Molto Illustre Signore.

Disposto al servire a' commandi di V.S., do saggi della mia servitù osequiosa a' suoi cenni. Invio due dozine d'occhiali scielti tra' migliori; come che devono servire al Vice Re, suo e mio Signore, secondo ella mi scrisse.

Ecco l'effettuazione di quanto mi venne da lei imposto, là onde non m'occorre che pregarla ad esercitare in maggiore occorrenza il desiderio mio di servirla; con che facendo fine, etc.

 

«Mi stupisco — disse il Barone — ch'in Napoli, dove s'usa il rimedio di purgare la vista, siavi necessità d'occhiali».

«Oh, se giovasse il rimedio — soggiunse il Marchese — in tutta Europa andarebbero falliti i professori di quest'arte, quando non risolvessero d'estraere un privilegio che vietasse l'avvalersi, per sanità degli occhi, d'occhiali i quali mai non si rompono se non da qualche furioso, o da alcun balordo che non sappia usargli».

«E chi dovrebbe — replicò il Cavaliere — publicare questo divieto, se i più Grandi approvano con l'esercizio l'uso di questi soli? Fa di mestieri il dire che quel Vice Re faccia questa provisione per dar luce alla superbia propria di tutti gli Ministri di Spagna, poiché rassembra ch'un paio d'occhiali su'l naso accresca Maestà al volto».

«Non è spropositato sentimento — ripigliò il Conte —, perché coloro sventano anche loro medesmi per dar fiato all'apparenza d'un ambizioso sussiego. Io nondimeno dòmmi a credere che, come Grande, egli procuri questi occhiali, molto necessari ad un Principe, il quale deve veder molto e vuole scuoprire il tutto a suo grado».

«E a che — disse il Marchese — occorreva una sùbita provisione di tanta quantità, richiesta deve credersi importunamente, avendola costui inviata per le poste?».

«La diversità — rispose il Cavaliere — avrà formato necessariamente quel numero, stando che fa di mestieri variargli alla mutazione delle etadi; ma i Principi gli cangiano al variarsi de' loro capricci e, mutandosi questi ad ogni momento, bisogna che abbondino».

«Dite il vero — replicò il Barone — posciaché rimirano tutte le cose ora in un modo, ora nell'altro; né d'improviso potrebbero in ciò compiacersi, senza questa diversità d'occhiali. Oltre che hanno grande bisogno d'occhiali, che rappresentano loro gli ogetti lontani, a fine di prevedere quanto compie alla moltitudine de' propri interessi, come pure per porre loro avanti gli occhi li beneficii ricevuti da alcuno, gli stenti d'una servitù fedele, perché in questo particolare sono di sì corta vista che non gli scuoprano, benché presenti».

«Di questa sorte al sicuro — disse il Conte — non n'avrà richiesto il Viceré, come di nazione ingratissima, avvezza al mal contracambiare, più che al rimeritare l'altrui valore. Avrà procurati più tosto altri, ch'impiccioliscono gli ogetti, per iscemare la ricognizione d'una longa servitù, per isfuggire il debito di confessar grande il valore d'uomo corraggioso, e prudente; in somma per far declinare poco lungi dal nulla, gli eccessi di quella virtù a cui dovrebbesi molto premio».

«N'avrà bene — disse il Marchese — di quelli ch'aggrandiscono le cose: per far crescere un neo di colpa, onde nel castigo possa esercitare la tirannide della crudeltà; per risguardare pur anche una picciola ricompensa, onde si dia a credere di corrispondere col poco ad una obligazione di molti anni, e d'una gran fede.»

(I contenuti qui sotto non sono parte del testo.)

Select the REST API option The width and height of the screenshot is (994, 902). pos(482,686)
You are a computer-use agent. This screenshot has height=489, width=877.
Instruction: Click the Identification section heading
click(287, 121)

«Come rappresentante un Principe — soggiunse il Cavaliere — sarà proveduto, più che d'altri occhiali, di que' falsi, i quali rappresentano le cose diversamente dal loro essere; non compiacendosi i Grandi che d'essere lusingati dalle menzogne, pena de' loro pessimi costumi, i quali non meritano goder il vero bene, identificamente congiunto solo con la verità».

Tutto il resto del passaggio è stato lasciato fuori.